Ia “Guia para um final feliz” ainda a meio e dei comigo a pensar: «Mas onde tinha a cabeça?!». O novo filme de David O. Russel (que assinou “Três Reis” em 1999 e “The Figther – Último Round” em 2010) está bem longe do “meu” cinema e a experiência tinha tudo para dar errado. Descontando o desgraçado título (já são habituais as opções mais do que questionáveis das traduções nacionais de várias obras cinematográficas), a proposta é uma espécie cruzamento entre o melodrama e a comédia romântica, feito por um realizador cujo respeito merecido em certos círculos norte-americanos está para lá do meu entendimento.
E então por que motivo vi o filme, que o Cineclube de Guimarães passou na sua sessão da passada quinta-feira? Porque “Guia para um final feliz” surgiu bem colocado na lista de nomeações para os Oscares 2013 (oito no total, incluindo um poker nas categorias destinadas a actores). Comportei-me como Hollywood espera que se comporte o público: que corra atrás dos nomeados como se a sua nomeação caucionasse a qualidade das obras. E a opção resulta interessante, porque estando longe de ser sequer um bom filme, é o ponto de partida para uma reflexão sobre a máquina cinematográfica norte-americana.
David O. Russel vem do circuito independente, mas a sua filmografia está bem mais próxima do “mainstream” de Hollywood do que alguns sectores da crítica e o próprio realizador querem fazer parecer. O selo da todo-poderosa Weinstein Company está lá para comprovar isto mesmo e é difícil escapar ao peso dos irmãos que gerem a produtora no seu sucesso no mercado dos EUA.
São eles quem tem “feito” sucessivos sucessos naquele país, como “O artista” (Michel Hazanavicius), que ganhou o Oscar de melhor filme no ano passado – sendo uma produção francesa, foi a distribuição dos Weinstein no mercado norte-americano que lhe deu visibilidade.
A David O. Russel pedia-se que cumprisse e fizesse um filme “by the book”, com todos os ingredientes suficientes para o maquilhar, como se este fosse visto como “fora do sistema”. Só o moralismo dos EUA achará “ninfomaníaca” a personagem que valeu o Oscar de melhor actriz a Jennifer Lawrence.
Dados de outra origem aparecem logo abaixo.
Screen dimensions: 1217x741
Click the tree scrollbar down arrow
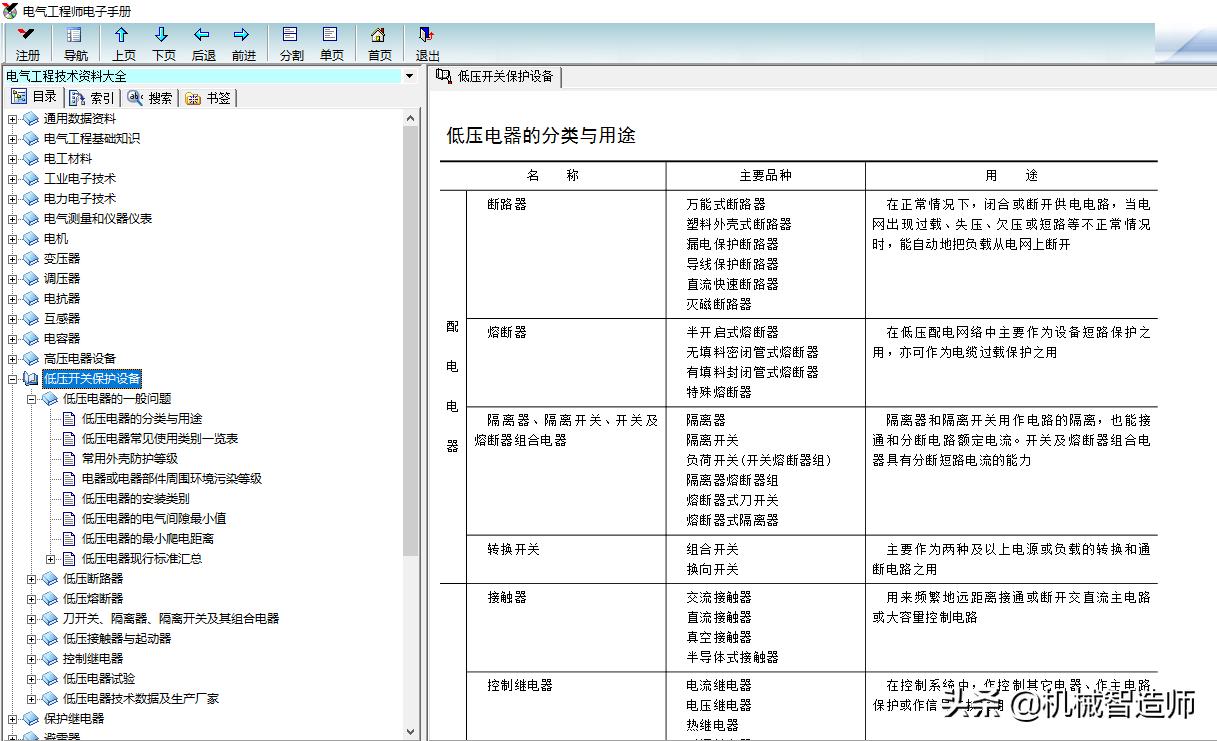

E os elementos icónicos como o saco de plástico que Pat Solitano (Bradley Cooper) usa para correr ou a repetição excessiva da expressão “silver lining” (final feliz, numa tradução livre), que vem do título original do filme (“Silver Linings Playbook”), acrescentam elementos distintivos que pretendem afastar o filme das comédias românticas mais rotineiras.
Se em “The Fighter” a entrega de Christian Bale à personagem salvava o esforço de Russel, os quatro actores em que se centra o sue novo filme estão longe de o conseguir fazer – ainda que a Academia os tenha nomeado a todos. Bradley Cooper tem a expressividade de um Ácer, Jacki Weaver limita-se a ser competente e Robert de Niro (que não faz um filme respeitável desde Jackie Brown, de Quentin Tarantino, em 1997) faz de …De Niro: cada vez mais histriónico e auto-referente.
E há ainda o fenómeno Jennifer Lawrence. A sua queda no momento em que subia ao palco para receber o Oscar foi a única compensação para o disparate que a Academia acabava de fazer ao galardoá-la. Ali ao lado estava a imensa Emmanuelle Riva que aos 86 anos mostrou, em “Amor” (Michael Haneke) que ser actriz de cinema é bem mais do que ter as bochechas adequadas.
“Guia para um final feliz” é mais denso e elaborado do que os filmes-pipoca. Mas não há rasgo algum que nos faça lembrar dele dentro de… 3 meses. Mas para quem quer entender Hollywood, este é o filme ideal. Estão lá os ingredientes todos para fazer um “Guia para um filme com final feliz”.